Beyond (Digital) Social Media

Conversations which are already happening on social media platforms can be shared, archived, sorted, aggregated, analyzed and networked around the world.  But obviously there are a lot more conversations that are NOT already social-media-ized.  And despite the millions that connect daily with Twitter, FaceBook, MySpace, and other popular platforms, there are billions more that just ... don't.  

Do we (relatively early adopters) care about that?  Do we simply wait until everybody else joins us, sooner or later, as we are sure in our hearts they will?  Are we going to twist arms or preach sermons to get them all to sign up?  Or should we find ways to extend our own conception of (digital) social media to include and embrace other forms of conversation, when there are real benefits to doing so?
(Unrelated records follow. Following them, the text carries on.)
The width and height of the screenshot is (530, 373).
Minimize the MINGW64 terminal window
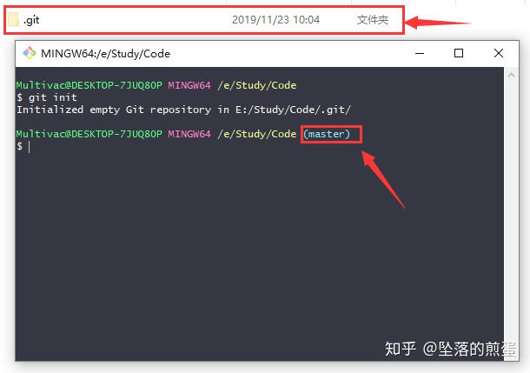420,53
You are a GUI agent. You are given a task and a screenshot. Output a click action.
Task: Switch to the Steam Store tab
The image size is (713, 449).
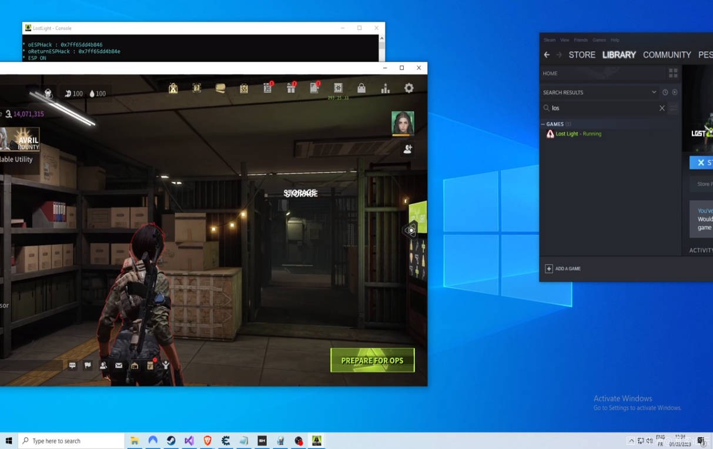(x=582, y=55)
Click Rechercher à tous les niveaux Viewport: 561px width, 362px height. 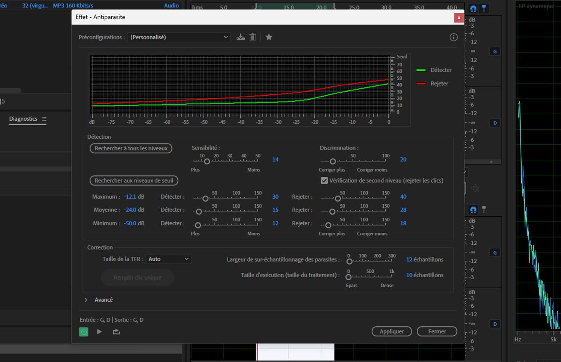(131, 148)
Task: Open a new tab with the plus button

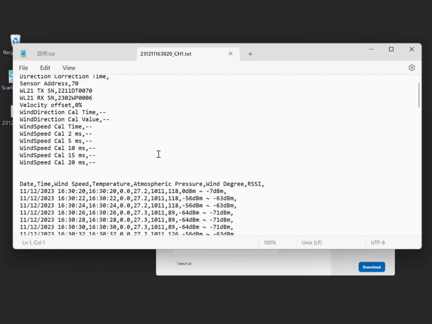Action: (x=250, y=54)
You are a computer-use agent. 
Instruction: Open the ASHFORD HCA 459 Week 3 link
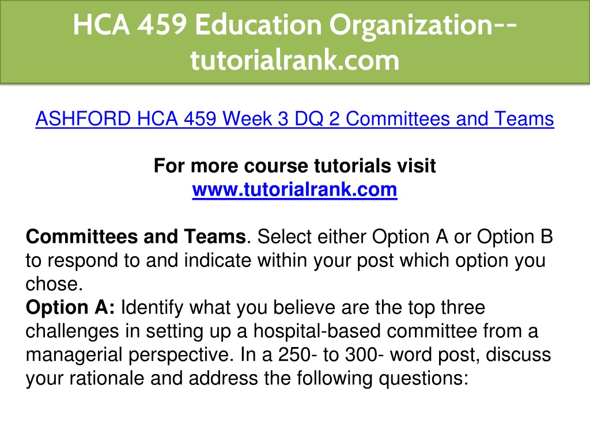coord(294,119)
Within "purposeful communities" (distributed groups with a shared agenda) there may often be real value in re-directing a selection of existing non-SM conversations onto social media platforms, if it's a natural, comfortable and scalable process.  There are a variety of approaches that come to mind:

  • Re-directing "traditional" messaging, such as email or SMS, into social media channels (e.g. tagging or filtering a subset of emails and automatically converting them into blog or micro-blog posts) with the permission of participants, of course.
  • Initiating specific person-to-person conversations (e.g. interviews, phone conferences, ideation and focus groups) and converting them (with participant permission) to digital text via speech-to-text applications, and then channeling that text into social media posts.

The technology of doing this is available and not difficult.  But are there real scenarios under which it is acceptable to the community and target participants?  
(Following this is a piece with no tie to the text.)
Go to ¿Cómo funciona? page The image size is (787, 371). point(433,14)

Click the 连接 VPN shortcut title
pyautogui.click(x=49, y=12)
We've been working on a number of projects, in areas like social services and healthcare, where key target communities are not likely to be heavy users of conventional social media platforms, but still might benefit from the benefits that social media represent .  We can envision other possibilities in innovation, sales support, and product marketing.  (In many ways this concept is similar to the "ethnographic" methodologies being used increasingly to develop new products and services ... the collection of non-structured, essentially narrative, information from communities through structured interactions.

We'd be very curious to see if anyone else has explored this territory ... feedback, references and ideas welcome!